The entries below contain a stretch that opens with the line containing "Betriebskostenabrechnung prüfen (183, 38)" and closes with the line containing "Betriebskostenvorauszahlung (187, 70)"; set down that stretch exactly, both ends included, and nothing else.

**Stored records:**
----------

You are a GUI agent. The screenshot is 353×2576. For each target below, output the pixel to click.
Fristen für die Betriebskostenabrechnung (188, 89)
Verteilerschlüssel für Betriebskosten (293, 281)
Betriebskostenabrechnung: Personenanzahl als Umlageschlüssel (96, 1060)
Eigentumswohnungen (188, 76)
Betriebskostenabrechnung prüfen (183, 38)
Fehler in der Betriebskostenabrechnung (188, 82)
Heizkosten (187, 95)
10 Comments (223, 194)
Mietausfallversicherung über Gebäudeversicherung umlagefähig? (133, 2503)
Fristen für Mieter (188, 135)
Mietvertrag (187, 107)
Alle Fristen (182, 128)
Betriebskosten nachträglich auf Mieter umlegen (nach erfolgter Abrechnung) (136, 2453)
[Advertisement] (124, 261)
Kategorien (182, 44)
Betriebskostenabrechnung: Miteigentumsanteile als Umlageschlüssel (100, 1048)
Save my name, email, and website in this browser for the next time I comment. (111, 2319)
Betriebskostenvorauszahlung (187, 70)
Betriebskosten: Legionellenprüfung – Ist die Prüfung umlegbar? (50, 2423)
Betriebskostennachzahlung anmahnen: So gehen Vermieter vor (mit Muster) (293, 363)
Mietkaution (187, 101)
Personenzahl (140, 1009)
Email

----------

**Solution:**
Betriebskostenabrechnung prüfen (183, 38)
Fehler in der Betriebskostenabrechnung (188, 82)
Heizkosten (187, 95)
10 Comments (223, 194)
Mietausfallversicherung über Gebäudeversicherung umlagefähig? (133, 2503)
Fristen für Mieter (188, 135)
Mietvertrag (187, 107)
Alle Fristen (182, 128)
Betriebskosten nachträglich auf Mieter umlegen (nach erfolgter Abrechnung) (136, 2453)
[Advertisement] (124, 261)
Kategorien (182, 44)
Betriebskostenabrechnung: Miteigentumsanteile als Umlageschlüssel (100, 1048)
Save my name, email, and website in this browser for the next time I comment. (111, 2319)
Betriebskostenvorauszahlung (187, 70)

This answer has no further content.